Teaching Russian warhorses new tricks at Grant Park’s 75th season opener

Thu Jun 11, 2009 at 2:09 pm

By Dennis Polkow

Carlos Kaamar led the Grant Park Orchestra in their opening concert Wednesday night.

The Grant Park Music Festival opened its 75th anniversary season on a cold, windy night with most concertgoers forgoing the usual summer attire for coats and hats.  The threat of rain that never emerged may have kept the opening night crowd down to a fraction of its usual size—particularly for the inaugural concert of such a significant anniversary—but the enthusiastic audience that turned out didn’t allow its spirits to be dampened by the weather.   

 After the obligatory rendition of The Star-Spangled Banner, heard in its festive Toscanini arrangement, Carlos Kalmar emerged with British pianist Stephen Hough and both got right down to business.

 Hough, 47, has been coming to Chicago since the early 1980s and even as a young pianist, was always a cerebral rather than a bravura performer.  Thus, the opportunity to hear what he would do with the Tchaikovsky First Piano Concerto—an overdone warhorse that young pianists exploit to show off youthful energy and virtuosity, but which Hough has deliberately avoided over the years—was tantalizing. 

 It was clear from the stately orchestral opening that every aspect of the piece was being rethought.  Rather than treat the work as a virtuoso showpiece for piano with the orchestra merely along for the ride, Hough and his willing collaborator Kalmar set out to show us an entirely new side of the piece—one that related it more to Mozart and the roots of the piano concerto, with true contrasting banter between playful protagonists rather than the 19th century bombast tradition. 

 So close was the interplay between piano and orchestra that Hough was often looking over at the orchestra as if to actually encourage them to play louder than he was, when it seemed appropriate.  Every bit of piano technique that this piece requires was there, but always at the service of the music, and with tempo fluctuations and rubato made to order.  When the inevitable applause that routinely follows the end of the first movement emerged, it was nice to see Hough acknowledge it with a slight stand, a nod of appreciation and a smile.

A poetic but never maudlin middle movement, almost a casualty to street noise and sirens, was followed by an adventurous third movement where Hough’s cadenza had him go for broke and his follow-up drive to keep things moving had him slightly ahead of the orchestra in the piece’s finale.  

 Kalmar is himself celebrating an important anniversary this season, marking a decade as principal conductor of the Grant Park Orchestra.
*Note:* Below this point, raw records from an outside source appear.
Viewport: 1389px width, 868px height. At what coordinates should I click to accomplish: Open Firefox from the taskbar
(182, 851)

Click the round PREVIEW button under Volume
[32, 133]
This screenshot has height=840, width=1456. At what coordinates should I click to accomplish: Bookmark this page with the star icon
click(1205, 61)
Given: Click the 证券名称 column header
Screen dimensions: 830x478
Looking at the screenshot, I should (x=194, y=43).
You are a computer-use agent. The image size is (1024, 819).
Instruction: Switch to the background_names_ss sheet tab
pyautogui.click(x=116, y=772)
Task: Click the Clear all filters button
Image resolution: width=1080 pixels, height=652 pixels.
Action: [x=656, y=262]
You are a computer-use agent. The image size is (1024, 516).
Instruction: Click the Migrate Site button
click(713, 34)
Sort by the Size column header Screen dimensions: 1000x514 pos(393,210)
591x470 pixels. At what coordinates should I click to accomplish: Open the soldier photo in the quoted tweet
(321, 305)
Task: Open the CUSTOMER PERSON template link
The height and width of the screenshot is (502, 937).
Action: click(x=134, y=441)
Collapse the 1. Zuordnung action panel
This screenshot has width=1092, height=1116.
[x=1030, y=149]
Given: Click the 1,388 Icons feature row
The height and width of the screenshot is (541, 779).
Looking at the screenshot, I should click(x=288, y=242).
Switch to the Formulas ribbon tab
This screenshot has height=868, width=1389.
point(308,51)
With no break, Kalmar and the orchestra crowned the evening with a rousing rendition of the Mussorgsky/Ravel Pictures at an Exhibition, a tour de force for orchestra which gave many section principals a chance to shine, especially trumpeter David Gordon.  Apart from some flabby strings in Gnomus and tuba flubs in Bydlo, the orchestra rose to the occasion admirably.   

The Grant Park Music Festival continues at 5:30 p.m. Friday with music of Kernis, Bernstein and Shostakovich at Pritzker Pavilion, and at 7:30 p.m. Saturday, with repeats of  Kernis, Bernstein and Mussorgsky/Ravel at the Harris Theater. 312-742-7638; www.grantparkmusicfestival.com.

Posted in Performances

4 Responses to “Teaching Russian warhorses new tricks at Grant Park’s 75th season opener”

  1. Posted Jun 11, 2009 at 7:54 pm by 1SG

    I would not describe the playing of the Star-Spangled Banner as an “obligatory rendition”.

  2. Posted Jun 12, 2009 at 12:19 am by Dennis Polkow

    This was meant merely in the sense that it is standard to play the National Anthem to open a new season, which was the case with this concert.

  3. Posted Jun 14, 2009 at 5:26 am by Dan the Music Master

    I would have loved to have heard the Mussorgsky/Ravel Pictures at an Exhibition. What an amazing study in skilled orchestration!

  4. Posted Jun 15, 2009 at 9:19 am by Jack Sigel

    Thank you for not playing the seemingly also obligatory rendition of God Bless America, that McCarthy era violation of separation of church and state.